A Fascination Parlor

Parenthetically, Fascination was where I always spent the most time (and money) when I went to the park as a kid – when I wasn’t on the rides, that is.

Basically a bingo game with rubber balls, the attraction for me was the fact that when you won, you’d get these coupons that were worth multiple tickets at the prize redemption center. And if the traveling red light lit up on your machine when you won, the prizes were doubled, I think. I recall winning quite often, and it was exciting to play. Oh, the thrill of winning with five reds…

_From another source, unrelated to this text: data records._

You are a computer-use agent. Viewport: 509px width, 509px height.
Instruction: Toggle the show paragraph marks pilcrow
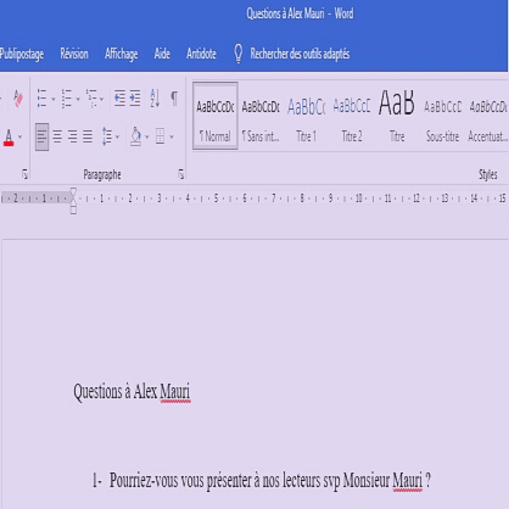tap(173, 98)
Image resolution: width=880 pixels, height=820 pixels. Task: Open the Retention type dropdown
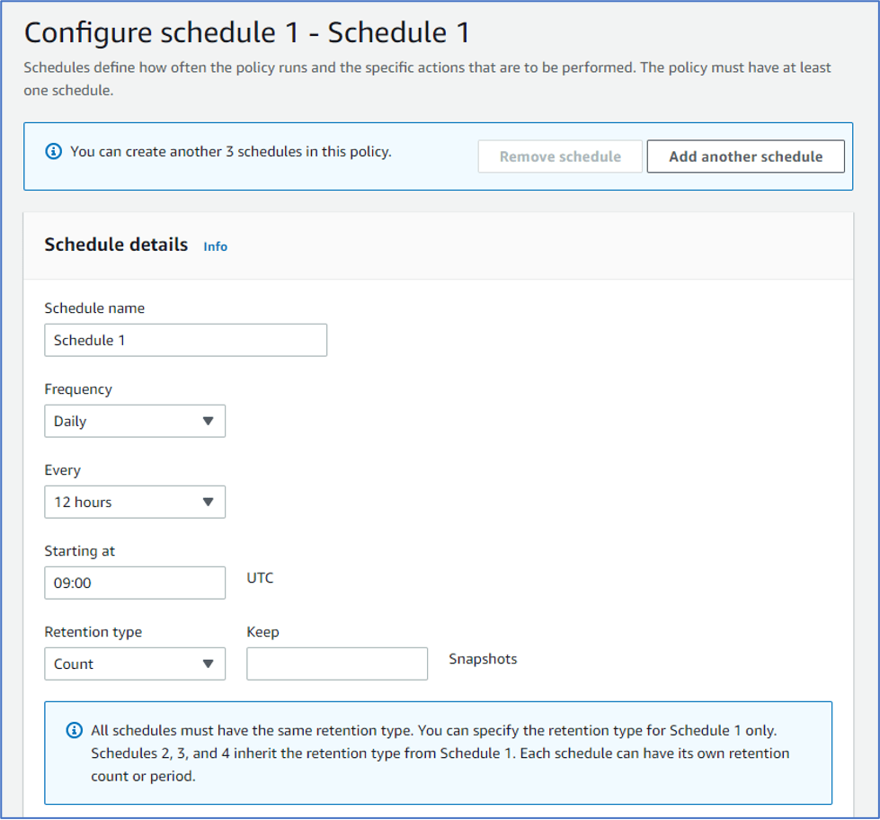point(135,664)
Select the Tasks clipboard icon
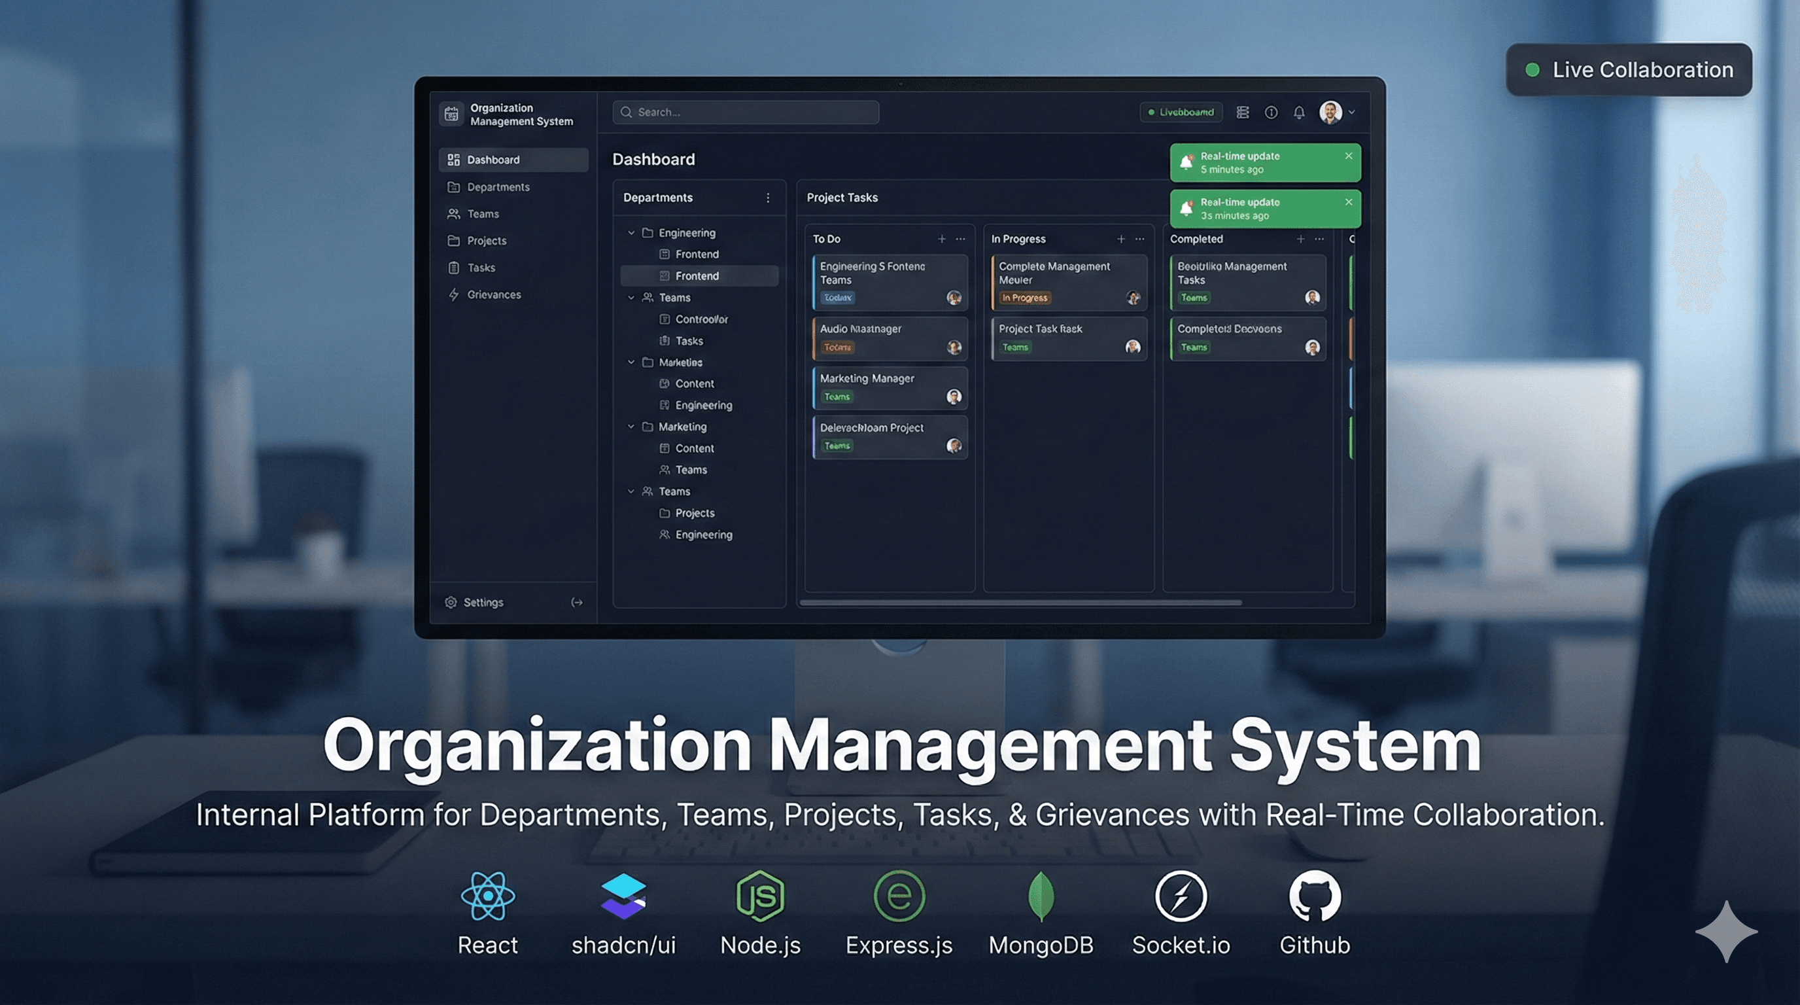Image resolution: width=1800 pixels, height=1005 pixels. click(453, 268)
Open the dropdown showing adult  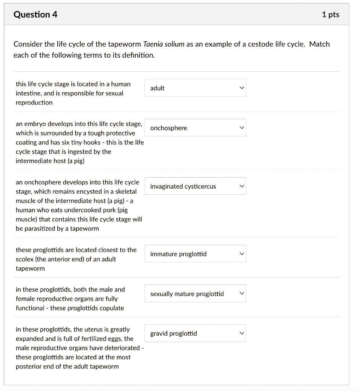tap(195, 88)
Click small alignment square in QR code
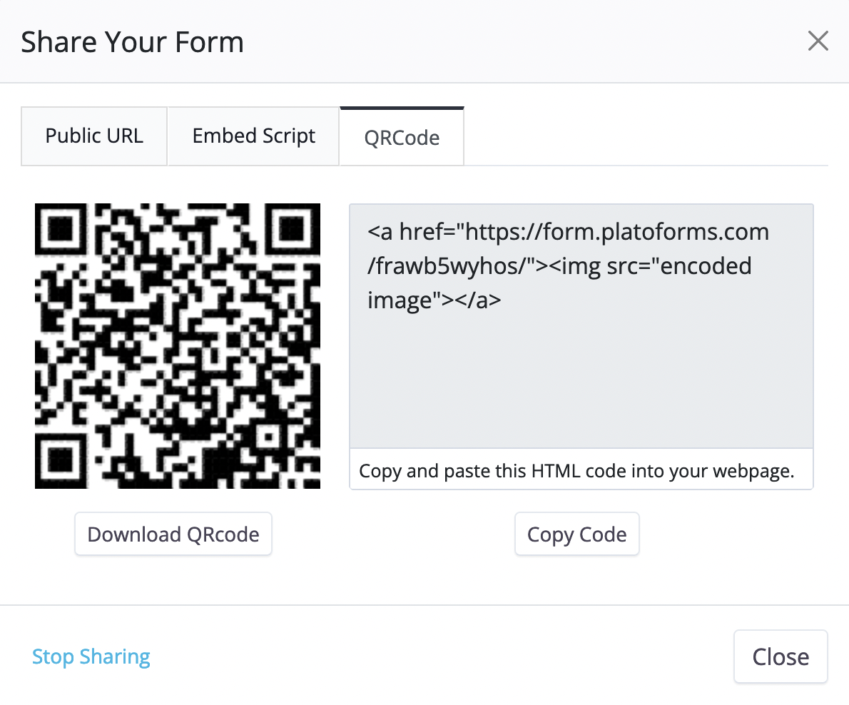849x705 pixels. (268, 436)
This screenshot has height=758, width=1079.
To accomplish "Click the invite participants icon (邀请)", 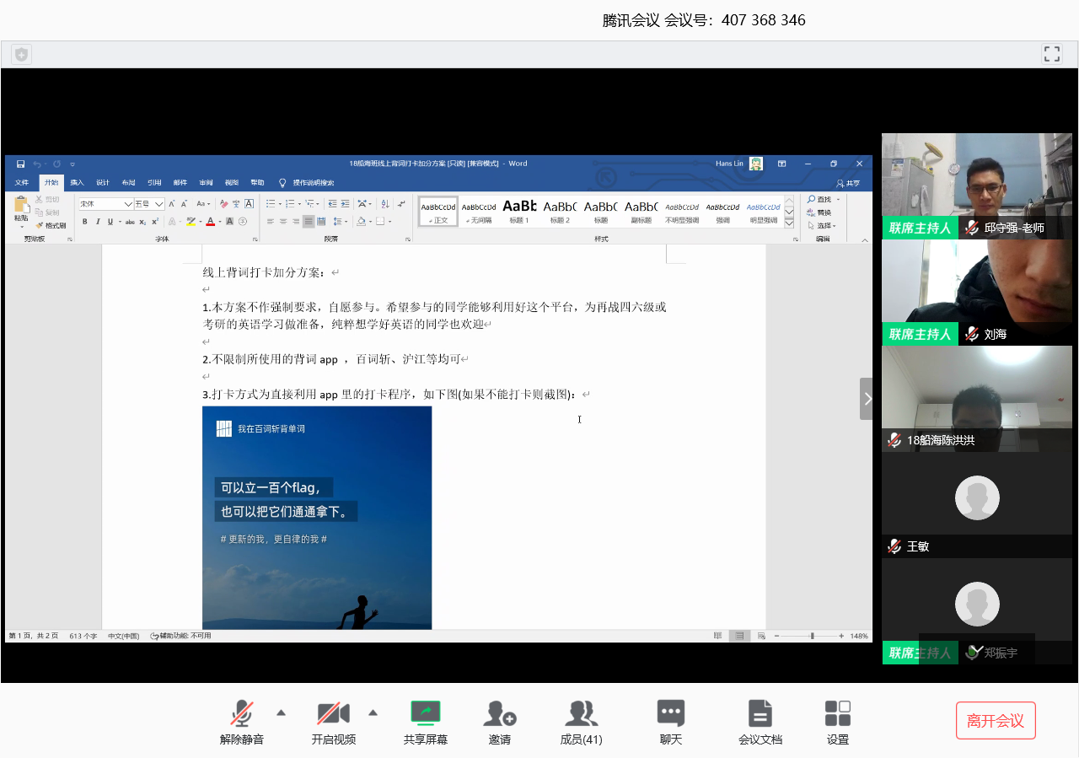I will 499,715.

Tip-em-over, where the point was to get 5 lead milk bottles completely tipped over, and yes, some of them were much heavier than others – we’d put a weighted one or two on the bottom if we were facing some Lou Ferrigno type, or put a heavy one on top if it was a cute girl that we wanted to win. You could say that that particular game was gaffed, but never in such a way that it made it impossible to win. We were instructed to keep our “payout” hovering at about 30% of what we took in, which are a lot better odds than you bet in Vegas or at your average traveling carny. Flukey ball – where you had to bounce a whiffle ball off a character’s nose and into a bucket – was straightforward and just difficult to do, but not impossible – there were no gimmicks there – and the water pistol shooting gallery was a great attraction on hot days.

I recall we’d send annoying kids down to the other end of the park for a “sky hook” or a “counter stretcher”. Everyone knew the gag, so the poor wights would be sent from one end of the park to the other until they got tired.

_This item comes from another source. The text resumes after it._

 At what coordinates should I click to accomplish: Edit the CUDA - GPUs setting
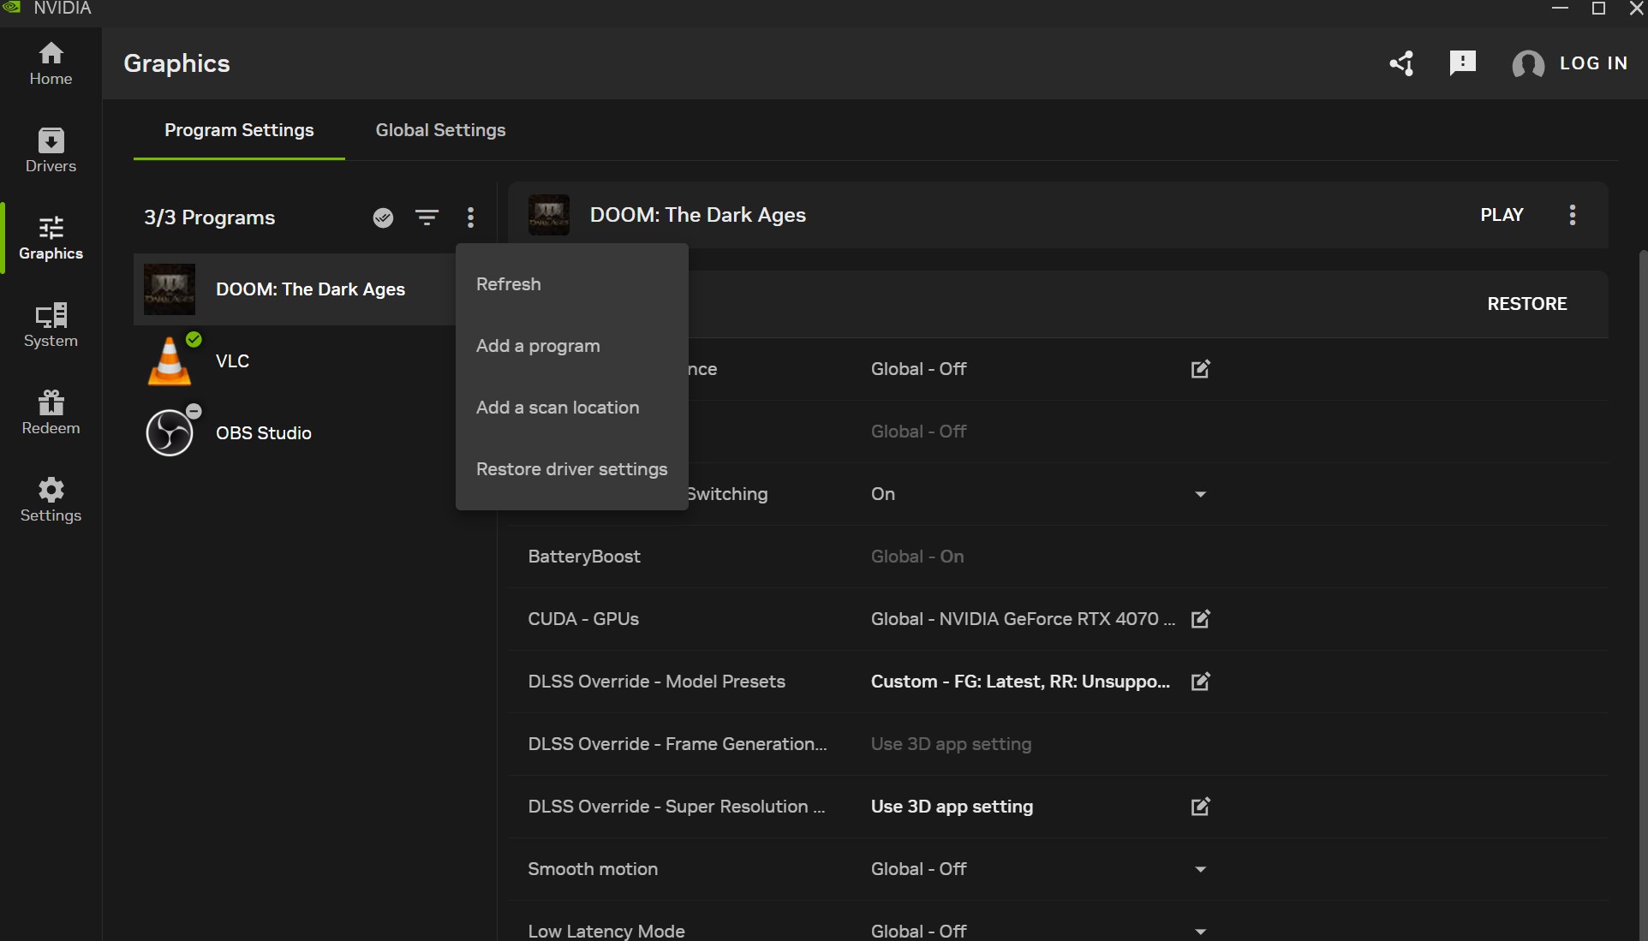point(1200,619)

The redemption center was fun for kids. You pretty much had to have a zillion tickets to get anything worthwhile, but there was always something that you could get with just a few. And there were some very tempting things there, tempting enough to keep the kids playing Skee-Ball or Fascination until their (or their parents’) money ran out.

The Terroride has always been a central attraction at Lagoon, it was located right next to the original Fun House (I have written about that ride elsewhere.)

Terroride exterior
The Terroride original mural

Lagoon was a marvelous place to visit, and a good place to work, for a teenager. After that summer I moved on to bigger and better things, but I won’t forget my experiences there. Robert E. Freed and my mom went to school together, and I knew his family well – it was a tragic loss when he passed away far too early.

Ranch Kimball and Robert Freed inspect the “new” popcorn cart at Lagoon.
This newspaper ad would have been after 1969 when the Lagoon Opera House opened. (Page only available on the Wayback Machine). More vintage Lagoon ads can be seen here.

The Old Wolf has spoken.

5 responses to “Memories of Lagoon

  1. I turned 8 years old the summer of 1966 when my family spent the summer in Logan as my father worked on his Masters degree at Utah State. We visited Lagoon several times that summer, and your photos brought back some great memories. Thanks!

  2. What a fantastic article! Thanks!
    Would you happen to have any pictures of the old west shooting gallery complete with a piano player who played the keys when he was activated? I have looked all over Google to no avail. All I found was a comment that the shooting gallery was removed in 2014 from Pioneer Village for a retail store (whoopdee-do😒).
    I hope you can help.

      • Me too. Such very good memories. I miss the historical actors who used to be inside the stores and such and the live shoot out show between the good guys and the bad guys.
        😭💔 I am so deeply bummed you have zero pics of it.
        Man if we could scavange ANY photos of that old west shooting gallery that would be superb.
        I would have loved to have bought something from that game.
        I am planning to build a mini shooting gallery in my backyard and want to replicate some of the scenes or items in Lagoon’s old west shooting gallery. Thats why I asked.